I drag them open and find his face inches from mine. “Why?” I growl. “So I can see the truth?”

His smile sharpens. “No,” he says. “So I can watch the life go out of them.”

And then he drives the knife forward into my chest.

I sit up in the dark, one hand clutching at my shirt, the other pressed over my mouth to stifle the cry that’s already escaped. I know it’s a dream, but it is so terrifyingly real. My whole body aches from the fall and the gargoyles’ grip, and the place on my chest where the knife drove in burns with phantom pain.

My face is damp, and I can’t tell if it’s from sweat or tears or both. The clock says twelve forty-five, and I draw up my knees and rest my head against them, taking a few slow, steadying breaths.

A moment later, there is a knock on my door.

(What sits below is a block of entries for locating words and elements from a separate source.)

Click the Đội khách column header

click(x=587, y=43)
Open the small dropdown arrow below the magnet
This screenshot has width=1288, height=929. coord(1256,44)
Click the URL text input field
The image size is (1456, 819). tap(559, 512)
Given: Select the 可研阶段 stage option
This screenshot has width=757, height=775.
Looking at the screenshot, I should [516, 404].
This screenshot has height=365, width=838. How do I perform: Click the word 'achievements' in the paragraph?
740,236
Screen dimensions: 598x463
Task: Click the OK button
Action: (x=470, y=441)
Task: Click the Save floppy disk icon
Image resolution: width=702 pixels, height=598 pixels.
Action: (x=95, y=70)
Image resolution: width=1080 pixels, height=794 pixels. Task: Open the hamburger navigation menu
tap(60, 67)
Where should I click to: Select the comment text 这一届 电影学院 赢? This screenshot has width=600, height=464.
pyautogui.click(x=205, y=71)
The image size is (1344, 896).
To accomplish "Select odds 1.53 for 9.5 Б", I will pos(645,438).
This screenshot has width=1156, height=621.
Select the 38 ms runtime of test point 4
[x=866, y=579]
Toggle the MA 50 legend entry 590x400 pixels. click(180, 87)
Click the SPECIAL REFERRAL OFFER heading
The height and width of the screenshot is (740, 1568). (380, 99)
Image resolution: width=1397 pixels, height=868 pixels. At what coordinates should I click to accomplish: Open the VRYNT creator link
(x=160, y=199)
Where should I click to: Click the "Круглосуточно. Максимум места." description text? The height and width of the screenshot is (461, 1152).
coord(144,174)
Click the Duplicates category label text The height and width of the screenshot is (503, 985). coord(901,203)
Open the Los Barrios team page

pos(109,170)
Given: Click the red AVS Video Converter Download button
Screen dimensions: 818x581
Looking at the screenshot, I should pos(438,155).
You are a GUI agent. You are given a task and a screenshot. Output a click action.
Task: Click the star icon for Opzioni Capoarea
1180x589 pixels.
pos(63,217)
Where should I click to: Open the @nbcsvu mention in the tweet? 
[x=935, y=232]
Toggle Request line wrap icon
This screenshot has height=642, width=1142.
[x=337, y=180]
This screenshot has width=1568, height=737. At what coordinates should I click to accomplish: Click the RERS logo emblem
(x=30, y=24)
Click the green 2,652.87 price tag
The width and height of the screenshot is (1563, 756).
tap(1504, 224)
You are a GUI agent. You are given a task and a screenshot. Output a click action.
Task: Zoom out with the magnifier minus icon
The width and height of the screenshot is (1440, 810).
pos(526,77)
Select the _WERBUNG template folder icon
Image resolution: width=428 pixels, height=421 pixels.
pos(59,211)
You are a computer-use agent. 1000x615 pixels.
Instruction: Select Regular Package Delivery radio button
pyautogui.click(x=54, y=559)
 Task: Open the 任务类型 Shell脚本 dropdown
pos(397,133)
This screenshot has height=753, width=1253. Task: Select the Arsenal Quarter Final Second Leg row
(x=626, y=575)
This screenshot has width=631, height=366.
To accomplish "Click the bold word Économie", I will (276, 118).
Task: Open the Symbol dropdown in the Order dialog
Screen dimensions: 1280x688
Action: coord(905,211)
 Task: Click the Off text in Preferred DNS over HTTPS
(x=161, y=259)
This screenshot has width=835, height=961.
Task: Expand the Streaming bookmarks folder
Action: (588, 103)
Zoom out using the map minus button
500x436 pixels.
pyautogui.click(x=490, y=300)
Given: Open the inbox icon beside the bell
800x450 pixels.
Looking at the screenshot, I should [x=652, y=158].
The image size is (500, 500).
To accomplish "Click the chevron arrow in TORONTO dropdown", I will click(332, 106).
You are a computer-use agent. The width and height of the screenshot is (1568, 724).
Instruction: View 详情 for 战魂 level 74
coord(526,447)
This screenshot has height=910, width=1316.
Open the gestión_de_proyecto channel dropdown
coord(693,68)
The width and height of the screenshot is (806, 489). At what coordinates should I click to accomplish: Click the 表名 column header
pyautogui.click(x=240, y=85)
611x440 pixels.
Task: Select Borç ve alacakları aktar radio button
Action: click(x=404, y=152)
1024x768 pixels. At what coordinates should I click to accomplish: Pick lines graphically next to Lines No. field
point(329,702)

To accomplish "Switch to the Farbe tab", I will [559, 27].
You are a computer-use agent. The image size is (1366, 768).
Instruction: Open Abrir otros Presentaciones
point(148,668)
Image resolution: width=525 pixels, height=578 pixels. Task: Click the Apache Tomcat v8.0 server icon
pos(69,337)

“Mackenzie,” comes my father’s quiet voice. I look up as the door opens and I can see his outline in the light spilling from my parents’ bedroom into the hall behind him. He comes to sit on the edge of my bed, and I’m grateful to the dark for hiding whatever is written across my face right now.

“What’s going on, hon?” he whispers.

“Nothing,” I say. “Sorry if I woke you guys up. Just had a bad dream.”

“Again?” he asks gently. We both know it’s been happening too often.

“It’s no big deal,” I say, trying to keep my voice light.

Dad tugs his glasses from his face and cleans them on his T-shirt. “You know what your Da used to tell me about bad dreams?”

I know what Da used to tell me, but I doubt it’s the same thing he told my father, so I shake my head.

“He used to tell me there were no bad dreams. Just dreams. That when we call them good or bad, we give importance to them. I know that doesn’t make it better, Mac. I know it’s easy to talk like that when you’re awake. But the fact is, dreams catch us with our armor off.”

Not trusting myself to speak, I nod.

“Do you want to…talk to someone about it?” He doesn’t mean talk to him or talk to Mom. He means a therapist. Like Colleen. But I’ve got more than enough people trying to get inside my head right now.

“No. Really, I’m fine.”

“You’re sure?”

I nod again. “Trust me.”

My heart sinks, because I can see in my father’s eyes that he wants to, but doesn’t. Da used to say that lies were easy, but trust was hard. Trust is like faith: it can turn people into believers, but every time it’s lost, trust becomes harder and harder to win back. I’ve spent the last four and a half years—since I became a Keeper—trying to cling to my parents’ trust, watching doubt replace it little by little. And doubt, Da warned, is like a current you have to swim against, one that saps your strength.

“Well, if you change your mind…” he says, sliding to his feet.

“I’ll let you know,” I say, watching him go.

He’s right. I should talk to someone. But not Colleen.

I listen to the sound of his receding steps after he’s closed the door, and to the murmur of my mother’s voice when he returns to their room. I let the whole apartment go quiet and dark, and only when I’m sure that they’re asleep do I get up, get dressed, and sneak out.